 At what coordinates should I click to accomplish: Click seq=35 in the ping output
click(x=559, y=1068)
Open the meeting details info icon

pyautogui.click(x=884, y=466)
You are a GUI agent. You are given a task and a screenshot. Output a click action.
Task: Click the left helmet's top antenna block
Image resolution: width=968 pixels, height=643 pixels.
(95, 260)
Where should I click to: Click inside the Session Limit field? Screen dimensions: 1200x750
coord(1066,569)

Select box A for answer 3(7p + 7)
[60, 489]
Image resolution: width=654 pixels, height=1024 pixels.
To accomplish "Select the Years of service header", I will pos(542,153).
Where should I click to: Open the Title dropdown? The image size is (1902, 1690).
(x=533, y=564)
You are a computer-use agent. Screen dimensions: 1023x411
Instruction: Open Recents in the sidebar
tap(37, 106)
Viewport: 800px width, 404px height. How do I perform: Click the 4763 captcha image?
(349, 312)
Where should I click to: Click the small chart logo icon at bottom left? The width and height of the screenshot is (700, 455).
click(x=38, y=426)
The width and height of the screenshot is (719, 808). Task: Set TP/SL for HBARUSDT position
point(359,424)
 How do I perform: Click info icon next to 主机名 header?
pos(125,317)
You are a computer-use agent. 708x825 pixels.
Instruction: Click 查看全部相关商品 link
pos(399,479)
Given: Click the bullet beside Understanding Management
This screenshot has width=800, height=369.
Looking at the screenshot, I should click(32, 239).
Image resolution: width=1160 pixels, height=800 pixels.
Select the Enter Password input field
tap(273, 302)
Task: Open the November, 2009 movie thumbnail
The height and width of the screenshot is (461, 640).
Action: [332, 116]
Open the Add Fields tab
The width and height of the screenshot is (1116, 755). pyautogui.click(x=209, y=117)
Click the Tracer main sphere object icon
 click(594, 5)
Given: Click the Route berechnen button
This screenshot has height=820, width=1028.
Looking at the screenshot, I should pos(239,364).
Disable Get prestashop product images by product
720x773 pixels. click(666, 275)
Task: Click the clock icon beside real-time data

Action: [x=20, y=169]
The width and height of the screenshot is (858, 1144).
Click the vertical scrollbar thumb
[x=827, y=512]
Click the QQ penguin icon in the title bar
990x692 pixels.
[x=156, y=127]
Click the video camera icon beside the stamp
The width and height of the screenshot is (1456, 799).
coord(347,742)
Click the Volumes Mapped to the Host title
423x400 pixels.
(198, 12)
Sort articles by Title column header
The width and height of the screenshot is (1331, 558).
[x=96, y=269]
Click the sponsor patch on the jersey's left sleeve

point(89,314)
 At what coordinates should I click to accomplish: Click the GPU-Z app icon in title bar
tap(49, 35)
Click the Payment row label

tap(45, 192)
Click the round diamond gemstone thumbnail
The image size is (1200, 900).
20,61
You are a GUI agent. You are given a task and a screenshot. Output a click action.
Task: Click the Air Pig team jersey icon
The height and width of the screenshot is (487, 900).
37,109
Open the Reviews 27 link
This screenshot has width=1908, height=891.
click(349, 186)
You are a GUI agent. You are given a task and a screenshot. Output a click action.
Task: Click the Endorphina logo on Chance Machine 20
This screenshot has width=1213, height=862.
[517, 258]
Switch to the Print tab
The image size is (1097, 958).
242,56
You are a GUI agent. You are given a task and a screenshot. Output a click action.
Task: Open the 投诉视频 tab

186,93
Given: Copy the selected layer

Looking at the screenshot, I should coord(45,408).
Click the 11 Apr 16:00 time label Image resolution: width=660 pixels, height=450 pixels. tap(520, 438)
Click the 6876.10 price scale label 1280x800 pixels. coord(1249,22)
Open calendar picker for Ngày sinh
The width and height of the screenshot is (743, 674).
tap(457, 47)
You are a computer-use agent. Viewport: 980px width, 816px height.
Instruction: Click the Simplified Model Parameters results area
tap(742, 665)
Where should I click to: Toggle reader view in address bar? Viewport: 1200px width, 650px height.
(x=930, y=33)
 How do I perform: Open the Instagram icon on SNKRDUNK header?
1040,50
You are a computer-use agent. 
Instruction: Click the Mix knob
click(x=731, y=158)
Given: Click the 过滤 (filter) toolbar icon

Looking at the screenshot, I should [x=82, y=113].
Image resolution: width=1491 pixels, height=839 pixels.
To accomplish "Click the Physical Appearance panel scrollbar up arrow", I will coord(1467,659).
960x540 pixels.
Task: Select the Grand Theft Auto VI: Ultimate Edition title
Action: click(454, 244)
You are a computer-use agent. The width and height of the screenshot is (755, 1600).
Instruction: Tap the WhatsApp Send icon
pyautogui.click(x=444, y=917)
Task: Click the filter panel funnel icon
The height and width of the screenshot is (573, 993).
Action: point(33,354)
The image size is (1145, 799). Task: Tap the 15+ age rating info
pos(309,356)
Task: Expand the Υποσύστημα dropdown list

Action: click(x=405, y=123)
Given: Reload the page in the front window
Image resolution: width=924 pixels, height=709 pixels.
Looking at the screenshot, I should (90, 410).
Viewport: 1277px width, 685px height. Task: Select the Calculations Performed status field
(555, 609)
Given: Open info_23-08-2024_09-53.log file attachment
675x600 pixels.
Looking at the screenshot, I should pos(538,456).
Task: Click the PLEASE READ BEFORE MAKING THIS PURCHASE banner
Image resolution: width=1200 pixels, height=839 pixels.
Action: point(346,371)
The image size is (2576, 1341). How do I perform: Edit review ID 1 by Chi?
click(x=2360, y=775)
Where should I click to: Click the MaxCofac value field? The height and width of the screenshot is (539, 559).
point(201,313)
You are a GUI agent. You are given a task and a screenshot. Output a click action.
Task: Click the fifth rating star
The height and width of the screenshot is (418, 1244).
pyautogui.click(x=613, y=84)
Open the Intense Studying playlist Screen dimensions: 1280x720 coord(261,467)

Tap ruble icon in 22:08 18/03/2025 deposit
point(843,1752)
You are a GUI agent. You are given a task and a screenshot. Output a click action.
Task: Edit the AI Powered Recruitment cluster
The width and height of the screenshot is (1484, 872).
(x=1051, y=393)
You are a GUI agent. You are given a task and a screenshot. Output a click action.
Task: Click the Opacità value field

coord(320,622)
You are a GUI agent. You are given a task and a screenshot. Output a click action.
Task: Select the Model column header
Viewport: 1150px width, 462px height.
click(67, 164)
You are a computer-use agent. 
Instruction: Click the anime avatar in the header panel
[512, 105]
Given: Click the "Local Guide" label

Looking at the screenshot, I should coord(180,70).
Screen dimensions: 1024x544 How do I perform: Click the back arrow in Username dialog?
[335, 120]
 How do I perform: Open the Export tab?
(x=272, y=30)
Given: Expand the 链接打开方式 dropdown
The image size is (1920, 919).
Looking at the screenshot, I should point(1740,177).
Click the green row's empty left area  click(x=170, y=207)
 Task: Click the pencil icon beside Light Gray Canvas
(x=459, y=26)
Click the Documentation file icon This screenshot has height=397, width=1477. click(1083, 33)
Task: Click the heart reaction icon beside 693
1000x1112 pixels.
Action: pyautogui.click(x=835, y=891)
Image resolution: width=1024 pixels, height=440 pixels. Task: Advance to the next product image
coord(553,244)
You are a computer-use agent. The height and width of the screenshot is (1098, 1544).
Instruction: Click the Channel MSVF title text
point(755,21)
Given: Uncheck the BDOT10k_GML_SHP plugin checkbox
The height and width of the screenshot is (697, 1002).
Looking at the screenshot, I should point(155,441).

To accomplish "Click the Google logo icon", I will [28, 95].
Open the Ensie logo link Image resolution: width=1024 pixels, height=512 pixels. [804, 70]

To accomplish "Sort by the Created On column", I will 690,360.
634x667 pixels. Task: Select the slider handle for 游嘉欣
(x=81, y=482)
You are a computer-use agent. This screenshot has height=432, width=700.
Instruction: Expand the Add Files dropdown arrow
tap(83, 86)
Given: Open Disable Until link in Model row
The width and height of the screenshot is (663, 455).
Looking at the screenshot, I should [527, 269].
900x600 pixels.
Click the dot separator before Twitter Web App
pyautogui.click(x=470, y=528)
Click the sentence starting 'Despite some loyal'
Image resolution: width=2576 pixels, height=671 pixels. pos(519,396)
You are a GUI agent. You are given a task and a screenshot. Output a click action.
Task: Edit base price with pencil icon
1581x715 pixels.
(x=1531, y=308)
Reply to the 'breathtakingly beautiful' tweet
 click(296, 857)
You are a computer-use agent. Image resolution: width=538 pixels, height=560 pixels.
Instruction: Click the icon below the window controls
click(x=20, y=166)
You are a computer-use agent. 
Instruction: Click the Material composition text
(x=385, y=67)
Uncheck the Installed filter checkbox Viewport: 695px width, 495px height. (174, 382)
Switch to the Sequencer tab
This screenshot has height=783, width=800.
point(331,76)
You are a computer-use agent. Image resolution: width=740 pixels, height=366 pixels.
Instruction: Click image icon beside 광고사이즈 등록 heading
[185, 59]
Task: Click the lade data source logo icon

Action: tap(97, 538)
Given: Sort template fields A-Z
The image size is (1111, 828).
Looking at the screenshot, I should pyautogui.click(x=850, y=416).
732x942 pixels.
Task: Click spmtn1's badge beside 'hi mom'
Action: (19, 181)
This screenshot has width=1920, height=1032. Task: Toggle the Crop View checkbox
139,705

───

■ **WHAT THE EXERCISE ASKS**: Your task is to return each line of the data above that contains the string "Switch".

■ **THE ANSWER**:
Switch to the Print tab
Switch to the Sequencer tab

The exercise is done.